[Goal A]
In the text on the history of chess rules, set down the passage starting with "Between 1200 and" and going on through "of the rule).".
[Goal B]
According to the text on the history of chess rules, why did the en passant rule come about?

[Text block]
================================

The rules of chess have evolved much over the centuries from the early chess-like games played in India in the 6th century. For much of that time the rules have varied from area to area. The modern rules first took form in Italy during the 13th century, giving more mobility to pieces that previously had more restricted movement (such as the queen and bishop). Such modified rules entered into an accepted form during the late 15th century (Hooper & Whyld 1992:41,328) or early 16th century (Ruch 2004). The basic moves of the king, rook, and knight are unchanged. Pawns originally did not have the option of moving two squares on their first move and promoted only to a queen if they reached the eighth rank. The queen was originally the fers or farzin, which could move one square diagonally in any direction. In European chess it became able to leap two squares diagonally, forwards, backwards, or to left or right on its first move; some areas also gave this right to a newly promoted pawn. In the Persian and Arabic game the bishop was a pīl (Persian) or fīl (Arabic) (meaning "elephant") which moved two squares diagonally with jump (Davidson 1949:13). In the Middle Ages the pawn could only be promoted to the equivalent of a queen (which at that time was the weakest piece) if it reached its eighth rank (Davidson 1949:59–61). During the 12th century the squares on the board sometimes alternated colors, and this became the standard in the 13th century (Davidson 1949:146); whence the word "chequered"/"checkered".
Between 1200 and 1600 several laws emerged that drastically altered the game. Checkmate became a requirement to win; a player could not win by capturing all of the opponent's pieces. Stalemate was added, although the outcome has changed several times (see History of the stalemate rule). Pawns gained the option of moving two squares on their first move, and the en passant rule was a natural consequence of that new option. The king and rook acquired the right to castle (see Variations throughout history of castling for different versions of the rule).

================================

[Dataset section]
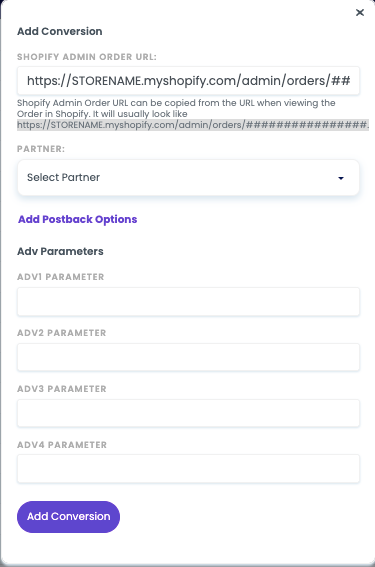This screenshot has height=567, width=375.
Task: Click the ADV3 PARAMETER label
Action: pyautogui.click(x=62, y=389)
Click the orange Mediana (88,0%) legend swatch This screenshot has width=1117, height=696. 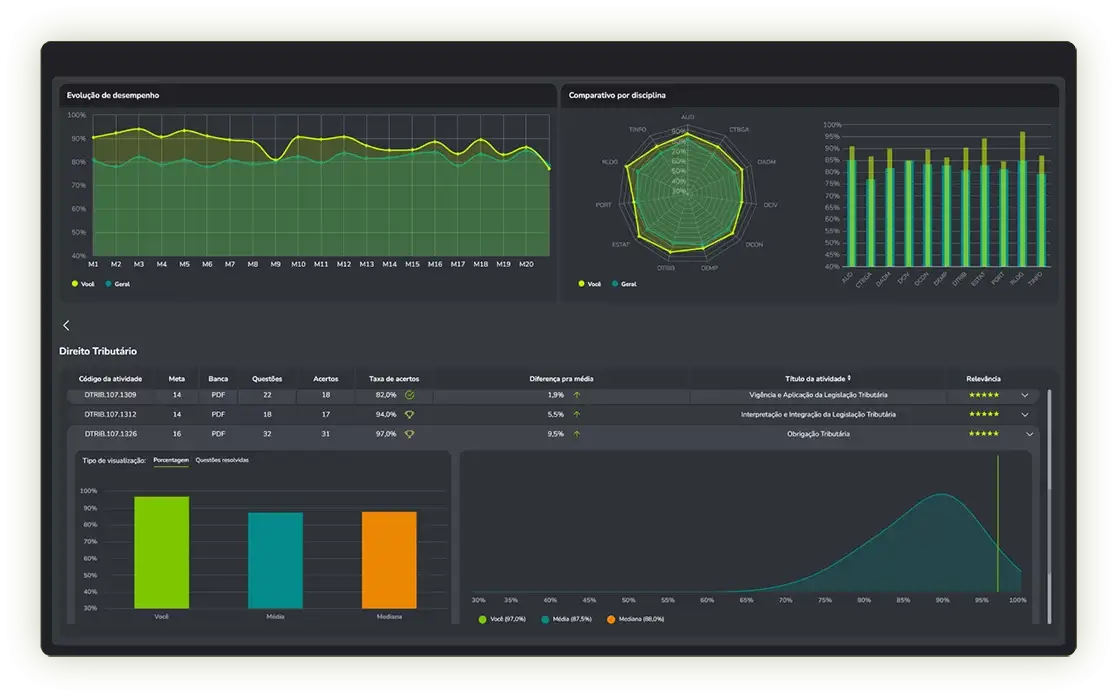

================================

[Task output A]
Between 1200 and 1600 several laws emerged that drastically altered the game. Checkmate became a requirement to win; a player could not win by capturing all of the opponent's pieces. Stalemate was added, although the outcome has changed several times (see History of the stalemate rule). Pawns gained the option of moving two squares on their first move, and the en passant rule was a natural consequence of that new option. The king and rook acquired the right to castle (see Variations throughout history of castling for different versions of the rule).

[Task output B]
The en passant rule came about as a natural consequence of a new option for pawns: moving two squares on their first move. That option was among the laws that emerged between 1200 and 1600.